Work instruction: Among the lines of data below, reproduce only those from the one with "255x207 pixels. At" through the one with "Task: Focus the", exactly as they stand, both ends included.

Entries provided:
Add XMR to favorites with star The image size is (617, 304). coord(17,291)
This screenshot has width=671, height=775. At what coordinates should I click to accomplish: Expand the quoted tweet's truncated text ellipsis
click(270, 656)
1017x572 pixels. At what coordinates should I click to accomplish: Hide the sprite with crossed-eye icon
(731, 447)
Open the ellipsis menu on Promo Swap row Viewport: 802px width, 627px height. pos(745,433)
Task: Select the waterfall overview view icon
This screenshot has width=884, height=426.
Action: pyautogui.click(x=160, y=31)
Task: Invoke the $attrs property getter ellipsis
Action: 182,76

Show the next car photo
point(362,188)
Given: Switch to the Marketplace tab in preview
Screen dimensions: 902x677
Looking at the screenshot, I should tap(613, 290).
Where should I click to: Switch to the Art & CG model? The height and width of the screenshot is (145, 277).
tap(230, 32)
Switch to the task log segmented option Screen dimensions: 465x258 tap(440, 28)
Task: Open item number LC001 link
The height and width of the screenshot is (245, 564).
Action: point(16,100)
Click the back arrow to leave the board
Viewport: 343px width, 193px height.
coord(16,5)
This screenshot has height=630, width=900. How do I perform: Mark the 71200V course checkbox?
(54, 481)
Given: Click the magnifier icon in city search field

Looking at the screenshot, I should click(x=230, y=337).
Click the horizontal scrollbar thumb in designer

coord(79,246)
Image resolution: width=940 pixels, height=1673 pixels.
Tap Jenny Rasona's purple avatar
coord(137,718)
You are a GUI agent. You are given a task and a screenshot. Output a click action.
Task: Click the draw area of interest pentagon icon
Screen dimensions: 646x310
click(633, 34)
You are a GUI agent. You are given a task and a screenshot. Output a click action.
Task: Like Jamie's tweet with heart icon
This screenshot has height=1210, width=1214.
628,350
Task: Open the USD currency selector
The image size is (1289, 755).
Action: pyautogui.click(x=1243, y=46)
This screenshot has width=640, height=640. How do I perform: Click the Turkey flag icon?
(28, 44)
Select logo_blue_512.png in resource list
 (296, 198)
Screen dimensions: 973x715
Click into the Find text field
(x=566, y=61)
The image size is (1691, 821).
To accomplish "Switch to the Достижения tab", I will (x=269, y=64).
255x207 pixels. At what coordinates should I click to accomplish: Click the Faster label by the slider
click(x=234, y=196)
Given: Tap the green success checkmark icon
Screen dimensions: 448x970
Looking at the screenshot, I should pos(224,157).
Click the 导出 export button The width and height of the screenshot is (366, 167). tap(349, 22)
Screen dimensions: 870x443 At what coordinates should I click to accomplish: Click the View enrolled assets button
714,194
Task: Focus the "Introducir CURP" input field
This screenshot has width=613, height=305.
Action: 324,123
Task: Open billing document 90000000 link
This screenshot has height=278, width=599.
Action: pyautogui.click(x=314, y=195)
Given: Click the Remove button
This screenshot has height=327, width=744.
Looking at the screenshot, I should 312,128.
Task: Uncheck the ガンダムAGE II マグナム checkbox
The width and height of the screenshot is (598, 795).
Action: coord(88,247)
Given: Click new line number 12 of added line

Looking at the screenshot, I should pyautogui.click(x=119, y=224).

Task answer:
255x207 pixels. At what coordinates should I click to accomplish: Click the Faster label by the slider
click(x=234, y=196)
Given: Tap the green success checkmark icon
Screen dimensions: 448x970
Looking at the screenshot, I should pos(224,157).
Click the 导出 export button The width and height of the screenshot is (366, 167). tap(349, 22)
Screen dimensions: 870x443 At what coordinates should I click to accomplish: Click the View enrolled assets button
714,194
Task: Focus the "Introducir CURP" input field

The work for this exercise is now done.